> **PAGE TEXT**
+++

# CA18DET problems need help ASAP



## silfortytypex (Nov 16, 2004)

*CA18DET dellima, need advice...*

Hello, I recently purchased an 89 200sx which has the CA18DET motor and I am having a problem with my car, but I am unsure as to what it is, and I hope to find some suggestions. Here are the symptoms that I am getting...

The car usually wont start, but it'll crank all day, and when it does start it sputters ALOT and wont hold an idle unless I ligtly tap/hold on the gas pedal. And when I did maraciously get it started those very few times, it died after a few minutes or so and seemed to use ALOT of gas, and has almost feels very sluggish, like its either not getting enough air or not getting enough gas. I have checked the compression on the engine and that is fine, I have also checked the ignition coil packs and spark plugs, those are fine. I have cleaned out the little sensor int he MAF so I am sure that that is fine. The oil is rather new and normal consistancy. I am wondering if the fuel pump could be the symptom? Could it be a bad sensor which is cuasing these types of problems? Just note that it wont start at all amymore... I would not trust any mechanic here since I don't trust many German mechanics, I'd rather do the work myself. What could the car's problem be?


----------



## Nizmodore (May 9, 2003)

silfortytypex said:


> Hello, I recently purchased an 89 200sx which has the CA18DET motor and I am having a problem with my car, but I am unsure as to what it is, and I hope to find some suggestions. Here are the symptoms that I am getting...
> 
> The car usually wont start, but it'll crank all day, and when it does start it sputters ALOT and wont hold an idle unless I ligtly tap/hold on the gas pedal. And when I did maraciously get it started those very few times, it died after a few minutes or so and seemed to use ALOT of gas, and has almost feels very sluggish, like its either not getting enough air or not getting enough gas. I have checked the compression on the engine and that is fine, I have also checked the ignition coil packs and spark plugs, those are fine. I have cleaned out the little sensor int he MAF so I am sure that that is fine. The oil is rather new and normal consistancy. I am wondering if the fuel pump could be the symptom? Could it be a bad sensor which is cuasing these types of problems? Just note that it wont start at all amymore... I would not trust any mechanic here since I don't trust many German mechanics, I'd rather do the work myself. What could the car's problem be?

+++

> **GIVEN MATERIAL**
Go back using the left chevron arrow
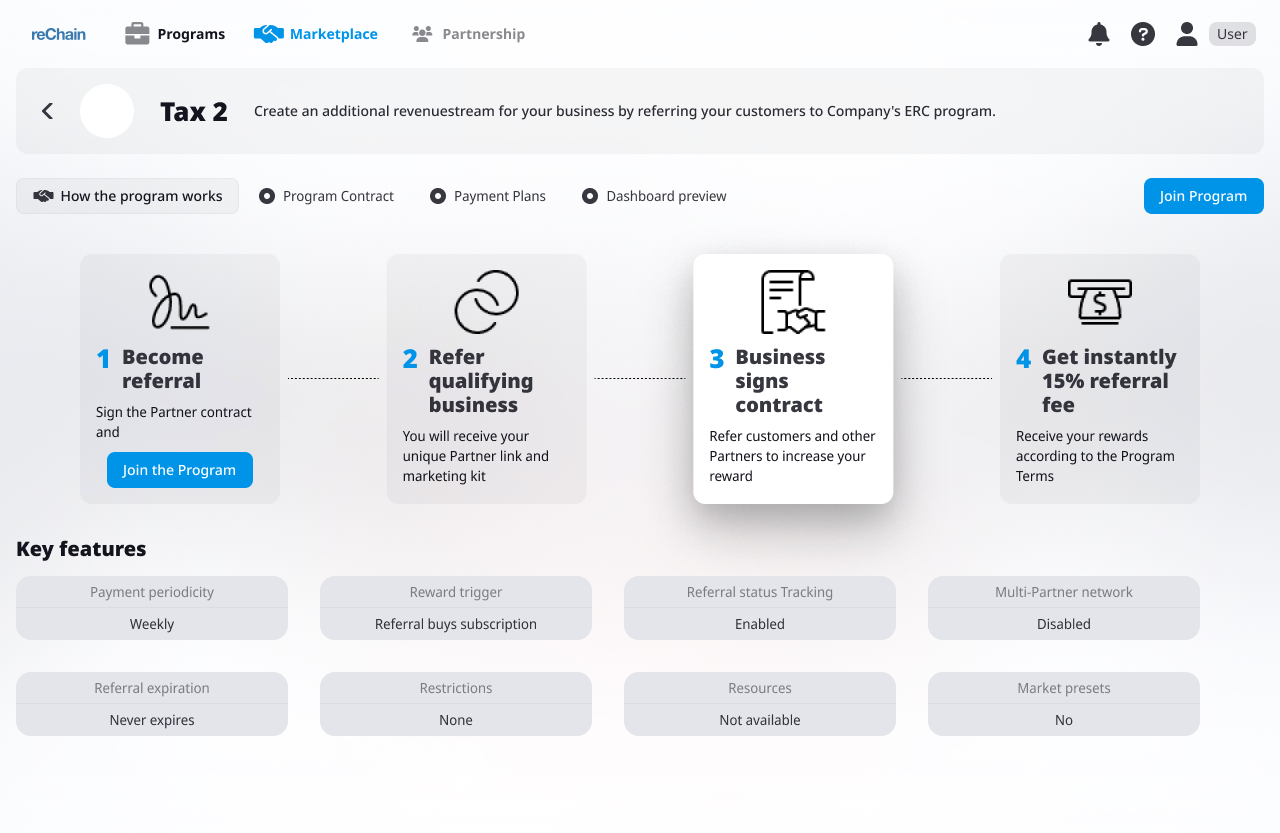This screenshot has height=833, width=1280. pyautogui.click(x=47, y=111)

+++

> **WHAT THE TASK ASKS**
Translate this sentence from the forum thread about CA18DET problems into Spanish: "Hello, I recently purchased an 89 200sx which has the CA18DET motor and I am having a problem with my car, but I am unsure as to what it is, and I hope to find some suggestions."

> **YOUR SOLUTION**
Hola, hace poco compré un 200sx del 89 que tiene el motor CA18DET y tengo un problema con mi coche, pero no sé qué es, y espero encontrar algunas sugerencias.